Partita was up on the stage now, having arrived there by way of the wooden steps to one side of the orchestra pit, indicating for Kitty to follow, which she did, only to see Partita disappearing behind the curtains.
‘Kitty? Come and give me a hand, would you?’ she heard her friend call from behind the tabs. ‘Kitty?’
Finding her way through the heavy velvet drapes, Kitty went to help Partita raise the curtains. Once they were up and the rope attached to its safety hook, they stood together onstage while Partita pointed out the hand-painted scenery that was still in place. The light was too dim to see the flats and the backdrop properly, but even in the half-light Kitty could see the standard of the art work that was being done for the scenery.

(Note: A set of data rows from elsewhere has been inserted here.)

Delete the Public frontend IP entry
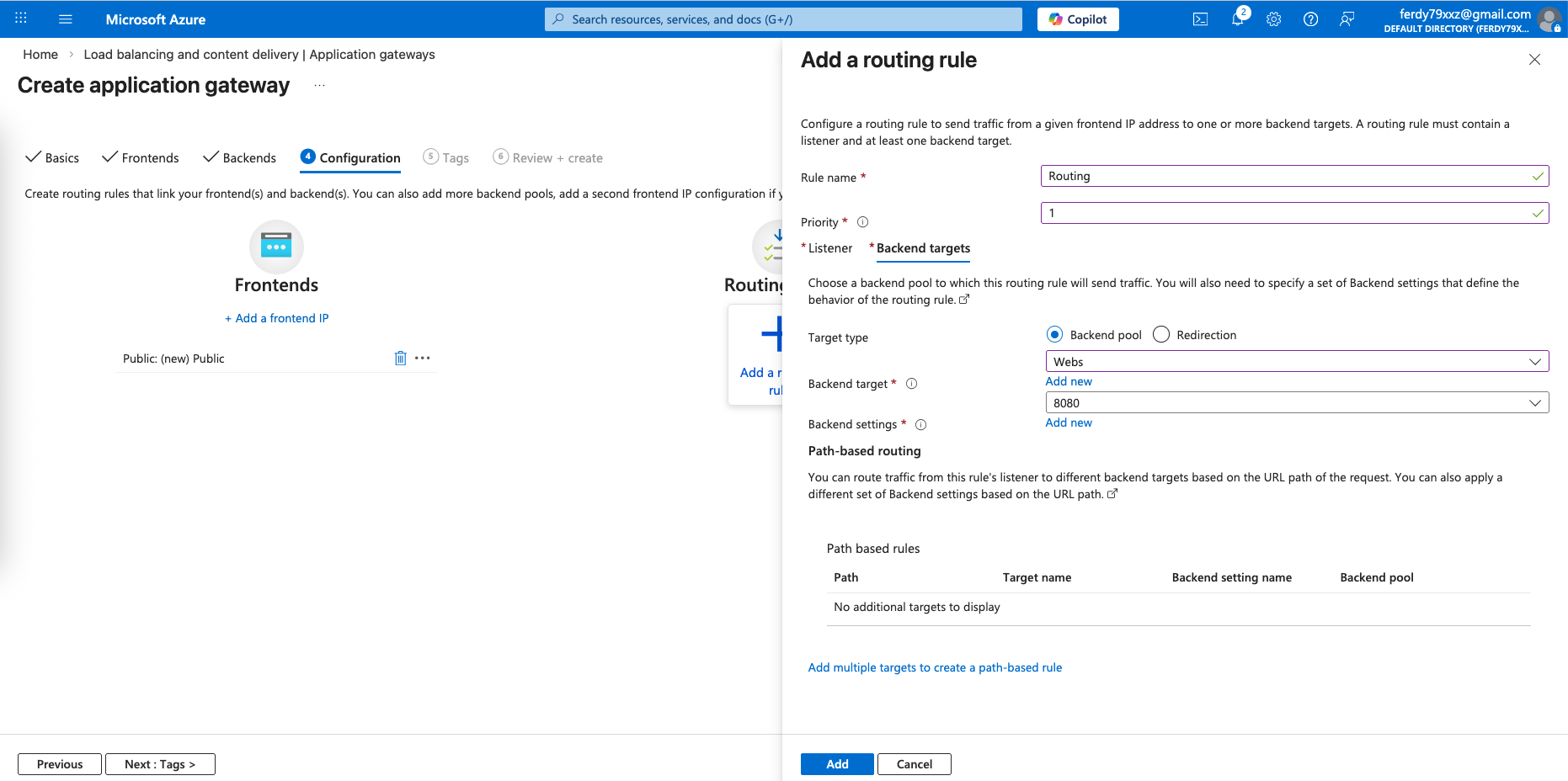The image size is (1568, 781). [400, 359]
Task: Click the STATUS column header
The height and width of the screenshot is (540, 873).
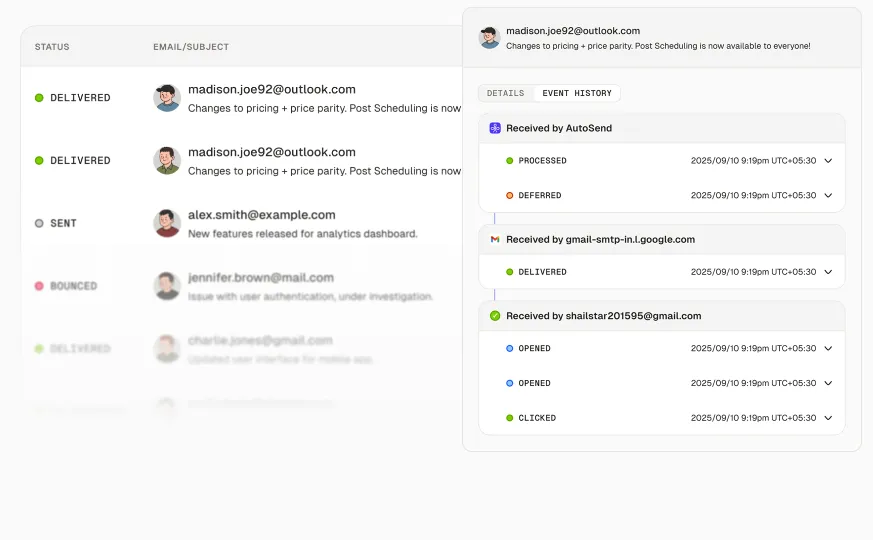Action: 52,47
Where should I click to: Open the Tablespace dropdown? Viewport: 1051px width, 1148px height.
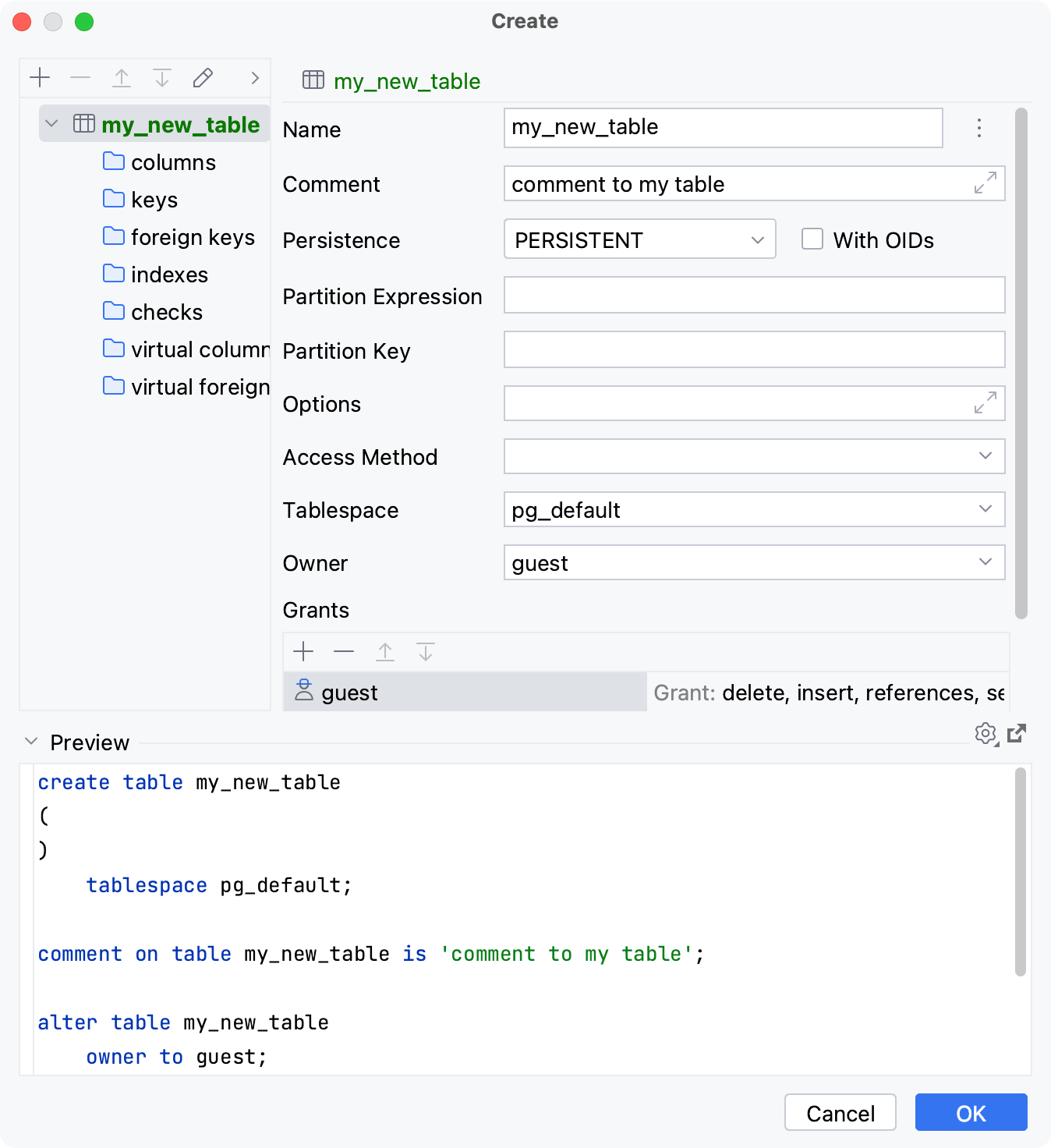(754, 509)
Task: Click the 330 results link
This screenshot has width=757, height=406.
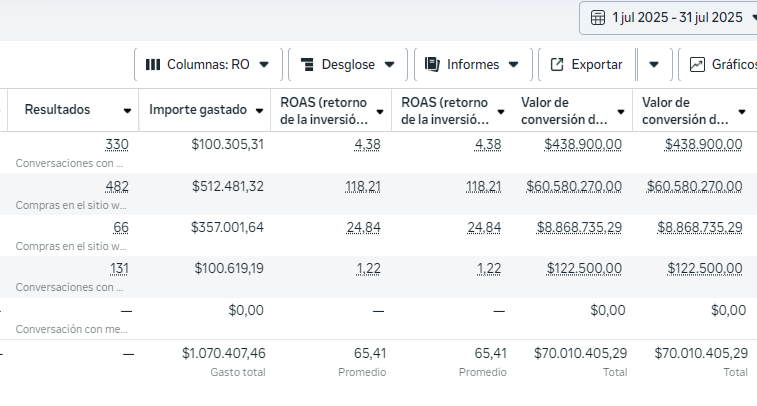Action: (118, 144)
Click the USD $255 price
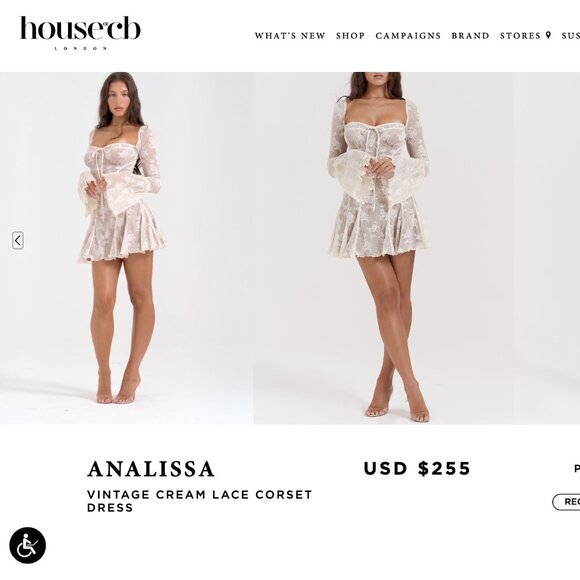 pyautogui.click(x=417, y=469)
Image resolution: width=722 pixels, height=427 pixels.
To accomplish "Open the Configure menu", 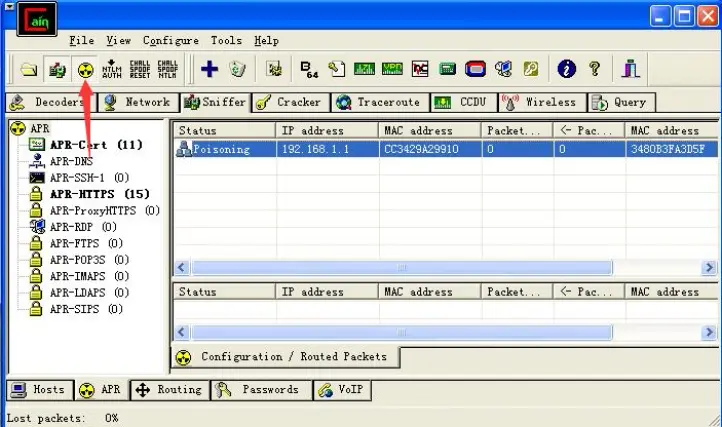I will (x=171, y=41).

‘Everyone on the estate has been called in to help with this,’ Partita said proudly, ‘They’re all off having tea in the servants’ hall at the moment, but they’ll be back soon, working all night to get it perfect. They love it, of course. Makes a change from all the everyday things they have to do.’
On their way back up to their rooms Partita talked non-stop about the forthcoming production of The Pirates of Penzance, explaining that since both Sir Arthur Sullivan and Mr Gilbert were acquaintances of her parents and visitors to Bauders, they were perfectly happy to allow a private performance of their work, always provided, as Mr Gilbert had apparently declared to the Duchess’s amusement, they were not invited to witness it.
‘I take it you want to be in the production, Kitty?’ Partita asked her. ‘It really will be a lavish production, and Mr Roderick St Clare is coming from London to produce for us. So we really are lucky.’ She stopped, assuming a purposefully mischievous expression. ‘Mr St Clare is musical.’
‘Just as well,’ Kitty said, after a short pause, ‘if we are to do Gilbert and Sullivan.’
She turned to look at Partita, who was laughing in such a manner as to suggest that Kitty had made a really funny remark. Kitty frowned at her, not understanding, which only made Partita laugh all the more.
As always there was fierce competition for who was to play who in the forthcoming production, not to mention who was to do what. The rivalry might be decorous and above board, but that did not stop it being intense, particularly as far as Allegra and Cecilia were concerned. They had obviously decided to take against Kitty’s now permanent presence at Bauders, whilst being too well bred to make their feelings obvious. As it happened, they did not have to. Kitty was only too well aware of how they must be feeling and, wishing only to keep the peace, she made it plain she did not wish to appear in the musical.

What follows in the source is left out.